──────── Supplied data
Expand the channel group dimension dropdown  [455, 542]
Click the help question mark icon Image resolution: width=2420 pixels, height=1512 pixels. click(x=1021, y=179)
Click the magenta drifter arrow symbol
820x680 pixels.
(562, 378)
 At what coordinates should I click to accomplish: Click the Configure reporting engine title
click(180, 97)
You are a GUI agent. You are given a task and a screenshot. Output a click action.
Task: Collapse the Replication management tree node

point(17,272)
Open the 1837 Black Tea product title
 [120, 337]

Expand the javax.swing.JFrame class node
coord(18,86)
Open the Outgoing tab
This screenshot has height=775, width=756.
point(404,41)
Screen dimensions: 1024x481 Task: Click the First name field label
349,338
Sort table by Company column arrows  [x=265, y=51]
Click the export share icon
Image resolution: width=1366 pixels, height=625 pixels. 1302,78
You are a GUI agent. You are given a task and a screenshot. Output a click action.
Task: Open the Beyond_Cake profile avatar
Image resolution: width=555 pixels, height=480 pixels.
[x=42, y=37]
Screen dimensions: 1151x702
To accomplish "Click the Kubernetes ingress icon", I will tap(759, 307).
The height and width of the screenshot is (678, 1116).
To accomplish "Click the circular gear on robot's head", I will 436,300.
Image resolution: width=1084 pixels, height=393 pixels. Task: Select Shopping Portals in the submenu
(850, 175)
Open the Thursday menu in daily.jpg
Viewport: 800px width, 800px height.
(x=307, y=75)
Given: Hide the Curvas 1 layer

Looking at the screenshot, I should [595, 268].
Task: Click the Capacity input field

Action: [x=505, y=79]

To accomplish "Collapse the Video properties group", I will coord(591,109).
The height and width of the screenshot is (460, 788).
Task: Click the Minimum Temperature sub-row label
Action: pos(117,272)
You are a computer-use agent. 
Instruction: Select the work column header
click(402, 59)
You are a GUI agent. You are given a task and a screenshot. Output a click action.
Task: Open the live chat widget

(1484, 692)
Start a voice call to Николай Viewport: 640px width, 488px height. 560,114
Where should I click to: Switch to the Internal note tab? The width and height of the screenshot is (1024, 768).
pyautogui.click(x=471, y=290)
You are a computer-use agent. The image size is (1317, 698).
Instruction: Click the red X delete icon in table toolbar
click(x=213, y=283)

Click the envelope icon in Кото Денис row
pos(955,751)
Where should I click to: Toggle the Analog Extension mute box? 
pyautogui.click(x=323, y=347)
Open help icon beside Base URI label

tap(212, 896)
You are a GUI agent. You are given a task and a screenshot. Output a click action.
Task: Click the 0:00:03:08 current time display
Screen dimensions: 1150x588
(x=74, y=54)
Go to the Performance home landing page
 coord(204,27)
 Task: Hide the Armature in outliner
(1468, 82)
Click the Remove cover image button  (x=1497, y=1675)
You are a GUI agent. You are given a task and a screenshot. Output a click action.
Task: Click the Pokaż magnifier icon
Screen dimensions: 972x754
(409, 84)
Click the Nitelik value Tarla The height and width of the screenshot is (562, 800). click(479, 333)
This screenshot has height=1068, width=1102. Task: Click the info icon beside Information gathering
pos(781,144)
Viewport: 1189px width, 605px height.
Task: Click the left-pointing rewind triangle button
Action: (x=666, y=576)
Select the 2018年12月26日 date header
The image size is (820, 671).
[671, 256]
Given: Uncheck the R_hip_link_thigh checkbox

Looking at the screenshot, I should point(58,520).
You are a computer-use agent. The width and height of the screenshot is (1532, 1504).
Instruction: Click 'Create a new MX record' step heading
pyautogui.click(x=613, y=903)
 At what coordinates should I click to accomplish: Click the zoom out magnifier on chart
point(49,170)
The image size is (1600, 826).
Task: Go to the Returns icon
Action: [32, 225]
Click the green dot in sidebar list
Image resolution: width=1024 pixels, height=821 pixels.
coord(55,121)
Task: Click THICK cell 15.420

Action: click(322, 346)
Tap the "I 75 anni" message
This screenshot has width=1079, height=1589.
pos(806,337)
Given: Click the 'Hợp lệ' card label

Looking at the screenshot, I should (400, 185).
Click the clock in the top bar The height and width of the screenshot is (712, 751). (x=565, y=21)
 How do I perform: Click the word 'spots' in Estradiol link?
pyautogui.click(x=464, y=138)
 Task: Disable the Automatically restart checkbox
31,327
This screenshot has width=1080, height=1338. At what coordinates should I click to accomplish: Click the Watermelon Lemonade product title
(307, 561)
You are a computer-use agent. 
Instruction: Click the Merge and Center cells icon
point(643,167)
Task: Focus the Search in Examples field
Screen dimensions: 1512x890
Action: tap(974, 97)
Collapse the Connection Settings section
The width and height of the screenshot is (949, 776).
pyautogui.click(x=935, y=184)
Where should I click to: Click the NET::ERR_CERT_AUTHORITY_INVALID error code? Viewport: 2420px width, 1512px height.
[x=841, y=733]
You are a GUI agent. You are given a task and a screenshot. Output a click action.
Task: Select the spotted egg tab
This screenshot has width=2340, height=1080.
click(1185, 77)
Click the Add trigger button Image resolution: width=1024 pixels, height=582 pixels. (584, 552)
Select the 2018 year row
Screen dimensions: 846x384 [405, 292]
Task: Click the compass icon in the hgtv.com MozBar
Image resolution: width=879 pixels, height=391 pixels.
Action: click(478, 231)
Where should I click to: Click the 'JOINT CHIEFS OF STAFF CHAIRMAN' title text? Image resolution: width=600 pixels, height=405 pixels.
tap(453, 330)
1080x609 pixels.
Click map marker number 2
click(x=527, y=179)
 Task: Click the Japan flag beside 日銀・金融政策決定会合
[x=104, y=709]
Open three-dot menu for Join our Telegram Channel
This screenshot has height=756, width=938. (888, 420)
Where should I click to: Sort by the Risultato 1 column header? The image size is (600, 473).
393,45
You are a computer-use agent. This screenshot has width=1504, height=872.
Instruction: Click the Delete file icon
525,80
────────────────
- Problem details
Reproduce the records above exactly.

- Problem solution
Expand the channel group dimension dropdown  [455, 542]
Click the help question mark icon Image resolution: width=2420 pixels, height=1512 pixels. click(x=1021, y=179)
Click the magenta drifter arrow symbol
820x680 pixels.
(562, 378)
 At what coordinates should I click to accomplish: Click the Configure reporting engine title
click(180, 97)
You are a GUI agent. You are given a task and a screenshot. Output a click action.
Task: Collapse the Replication management tree node

point(17,272)
Open the 1837 Black Tea product title
 [120, 337]

Expand the javax.swing.JFrame class node
coord(18,86)
Open the Outgoing tab
This screenshot has height=775, width=756.
point(404,41)
Screen dimensions: 1024x481 Task: Click the First name field label
349,338
Sort table by Company column arrows  [x=265, y=51]
Click the export share icon
Image resolution: width=1366 pixels, height=625 pixels. 1302,78
You are a GUI agent. You are given a task and a screenshot. Output a click action.
Task: Open the Beyond_Cake profile avatar
Image resolution: width=555 pixels, height=480 pixels.
[x=42, y=37]
Screen dimensions: 1151x702
To accomplish "Click the Kubernetes ingress icon", I will tap(759, 307).
The height and width of the screenshot is (678, 1116).
To accomplish "Click the circular gear on robot's head", I will 436,300.
Image resolution: width=1084 pixels, height=393 pixels. Task: Select Shopping Portals in the submenu
(850, 175)
Open the Thursday menu in daily.jpg
Viewport: 800px width, 800px height.
(x=307, y=75)
Given: Hide the Curvas 1 layer

Looking at the screenshot, I should [595, 268].
Task: Click the Capacity input field

Action: [x=505, y=79]

To accomplish "Collapse the Video properties group", I will coord(591,109).
The height and width of the screenshot is (460, 788).
Task: Click the Minimum Temperature sub-row label
Action: pos(117,272)
You are a computer-use agent. 
Instruction: Select the work column header
click(402, 59)
You are a GUI agent. You are given a task and a screenshot. Output a click action.
Task: Open the live chat widget

(1484, 692)
Start a voice call to Николай Viewport: 640px width, 488px height. 560,114
Where should I click to: Switch to the Internal note tab? The width and height of the screenshot is (1024, 768).
pyautogui.click(x=471, y=290)
You are a computer-use agent. The image size is (1317, 698).
Instruction: Click the red X delete icon in table toolbar
click(x=213, y=283)

Click the envelope icon in Кото Денис row
pos(955,751)
Where should I click to: Toggle the Analog Extension mute box? 
pyautogui.click(x=323, y=347)
Open help icon beside Base URI label

tap(212, 896)
You are a GUI agent. You are given a task and a screenshot. Output a click action.
Task: Click the 0:00:03:08 current time display
Screen dimensions: 1150x588
(x=74, y=54)
Go to the Performance home landing page
 coord(204,27)
 Task: Hide the Armature in outliner
(1468, 82)
Click the Remove cover image button  (x=1497, y=1675)
You are a GUI agent. You are given a task and a screenshot. Output a click action.
Task: Click the Pokaż magnifier icon
Screen dimensions: 972x754
(409, 84)
Click the Nitelik value Tarla The height and width of the screenshot is (562, 800). click(479, 333)
This screenshot has height=1068, width=1102. Task: Click the info icon beside Information gathering
pos(781,144)
Viewport: 1189px width, 605px height.
Task: Click the left-pointing rewind triangle button
Action: (x=666, y=576)
Select the 2018年12月26日 date header
The image size is (820, 671).
[671, 256]
Given: Uncheck the R_hip_link_thigh checkbox

Looking at the screenshot, I should point(58,520).
You are a computer-use agent. The width and height of the screenshot is (1532, 1504).
Instruction: Click 'Create a new MX record' step heading
pyautogui.click(x=613, y=903)
 At what coordinates should I click to accomplish: Click the zoom out magnifier on chart
point(49,170)
The image size is (1600, 826).
Task: Go to the Returns icon
Action: [32, 225]
Click the green dot in sidebar list
Image resolution: width=1024 pixels, height=821 pixels.
coord(55,121)
Task: Click THICK cell 15.420

Action: click(322, 346)
Tap the "I 75 anni" message
This screenshot has width=1079, height=1589.
pos(806,337)
Given: Click the 'Hợp lệ' card label

Looking at the screenshot, I should (400, 185).
Click the clock in the top bar The height and width of the screenshot is (712, 751). (x=565, y=21)
 How do I perform: Click the word 'spots' in Estradiol link?
pyautogui.click(x=464, y=138)
 Task: Disable the Automatically restart checkbox
31,327
This screenshot has width=1080, height=1338. At what coordinates should I click to accomplish: Click the Watermelon Lemonade product title
(307, 561)
You are a computer-use agent. 
Instruction: Click the Merge and Center cells icon
point(643,167)
Task: Focus the Search in Examples field
Screen dimensions: 1512x890
Action: tap(974, 97)
Collapse the Connection Settings section
The width and height of the screenshot is (949, 776).
pyautogui.click(x=935, y=184)
Where should I click to: Click the NET::ERR_CERT_AUTHORITY_INVALID error code? Viewport: 2420px width, 1512px height.
[x=841, y=733]
You are a GUI agent. You are given a task and a screenshot. Output a click action.
Task: Select the spotted egg tab
This screenshot has width=2340, height=1080.
click(1185, 77)
Click the Add trigger button Image resolution: width=1024 pixels, height=582 pixels. (584, 552)
Select the 2018 year row
Screen dimensions: 846x384 [405, 292]
Task: Click the compass icon in the hgtv.com MozBar
Image resolution: width=879 pixels, height=391 pixels.
Action: click(478, 231)
Where should I click to: Click the 'JOINT CHIEFS OF STAFF CHAIRMAN' title text? Image resolution: width=600 pixels, height=405 pixels.
tap(453, 330)
1080x609 pixels.
Click map marker number 2
click(x=527, y=179)
 Task: Click the Japan flag beside 日銀・金融政策決定会合
[x=104, y=709]
Open three-dot menu for Join our Telegram Channel
This screenshot has height=756, width=938. (888, 420)
Where should I click to: Sort by the Risultato 1 column header? The image size is (600, 473).
393,45
You are a computer-use agent. This screenshot has width=1504, height=872.
Instruction: Click the Delete file icon
525,80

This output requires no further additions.